Baby what did you expect?
Im overwrought and so disgraced
Im too ashamed to show my faceAdvertisementAnd theyre coming to take me away now
What I want I will never have
Im on the Pacific Coast Highway
With your gun in my hand
Moving past singles, the majority of Nobody’s Daughter comes across like a series of diary entries and doll parts that present various scenarios about self-mutilation in the emotional sense: “Someone Else’s Bed” reminds us of those drug-addled morning after moments; “For Once In Your Life”, in a different manner from “Skinny Little Bitch” or “Loser Dust”, showcases Hole as the band in unison, crafting something of a lullaby chastising one for not living up to their full potential; “Letter To God” is a very blues-tinted Dylan moment, but does not overshadow the ’90s flavor that blends well with the surrounding songs.
All in all, the running themes that anyone expects from Love, Hole, or anything similar are rarely disappointed. While tracks like “Samantha” lost a little personality transferred from live and into the studio’s double-track production, the entirety of Nobody’s Daughter (if done properly) will translate nicely as the more personable set piece amongst a Hole set list full on “Celebrity Skin” and “Jennifer’s Body” revisits during the current (and sadly short) promotional tour. If only Auf Der Maur had come back, though…ah the memories.

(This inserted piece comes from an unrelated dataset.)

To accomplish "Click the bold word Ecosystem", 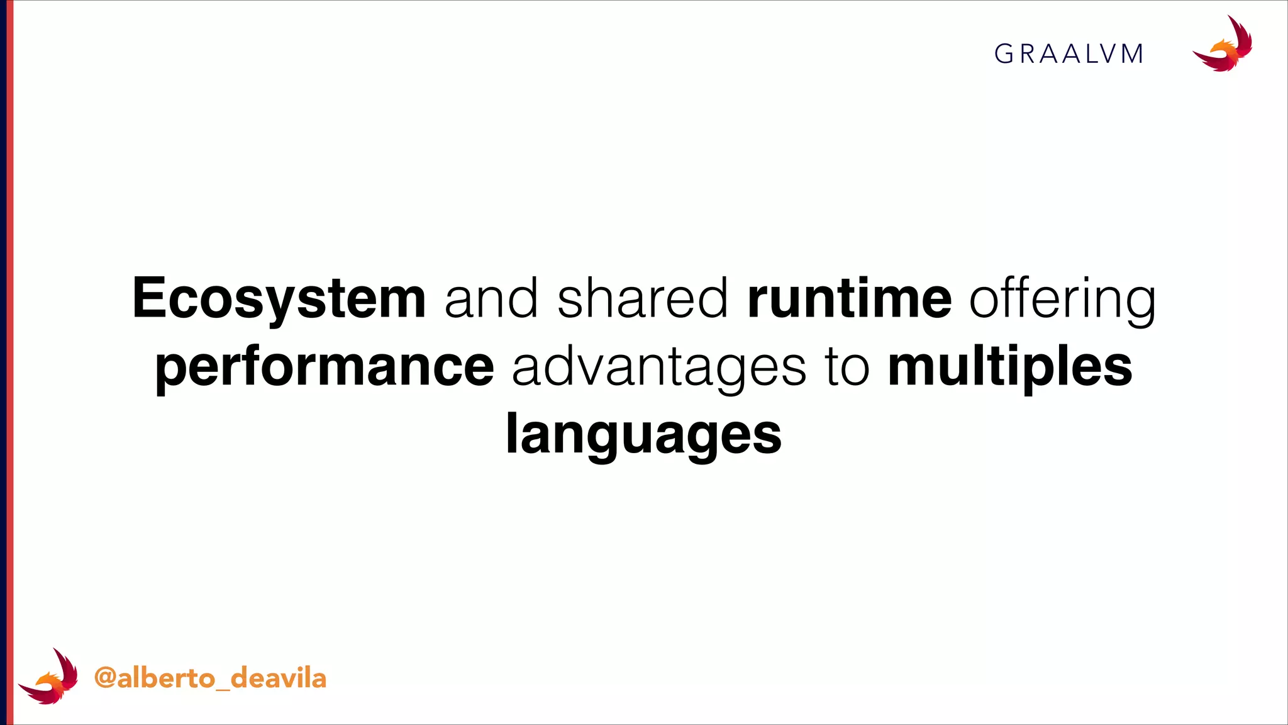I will [279, 298].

For all who wish to tackle the obvious, we will dispense with the bullshit: this incarnation of Hole holds Courtney Love as the only current original member still present. One could argue that, due to such a drastic line-up cleansing, Nobody’s Daughter is more accurately a Love solo album along the lines of America’s Sweetheart (something former member Eric Erlandson would be adamant to have you believe). In the loosest sense, Nobody’s Daughter is a Courtney Love record with a Hole brand stamped on it to whatever end was intended, but outside of sorely missed Melissa Auf Der Maur, no longer donating her bass strings or contributing some stellar harmonies to the picture, casual listeners would be none the wiser.
Nobody’s Daughter has elements from ’90s punk and grunge (“Loser Dust”, “Skinny Little Bitch”), shoegaze (“Nobody’s Daughter”), and culls inspiration from the likes of Jack Off Jill or L7, while drawing a lot of focus on acoustic guitar and alternative rock during the majority of its track list. There is absolutely no reason to think that this latest Hole creation is not worthy of the name or its respective catalog.
Hey ’90s kids, your favorite crazy blond is back to basics.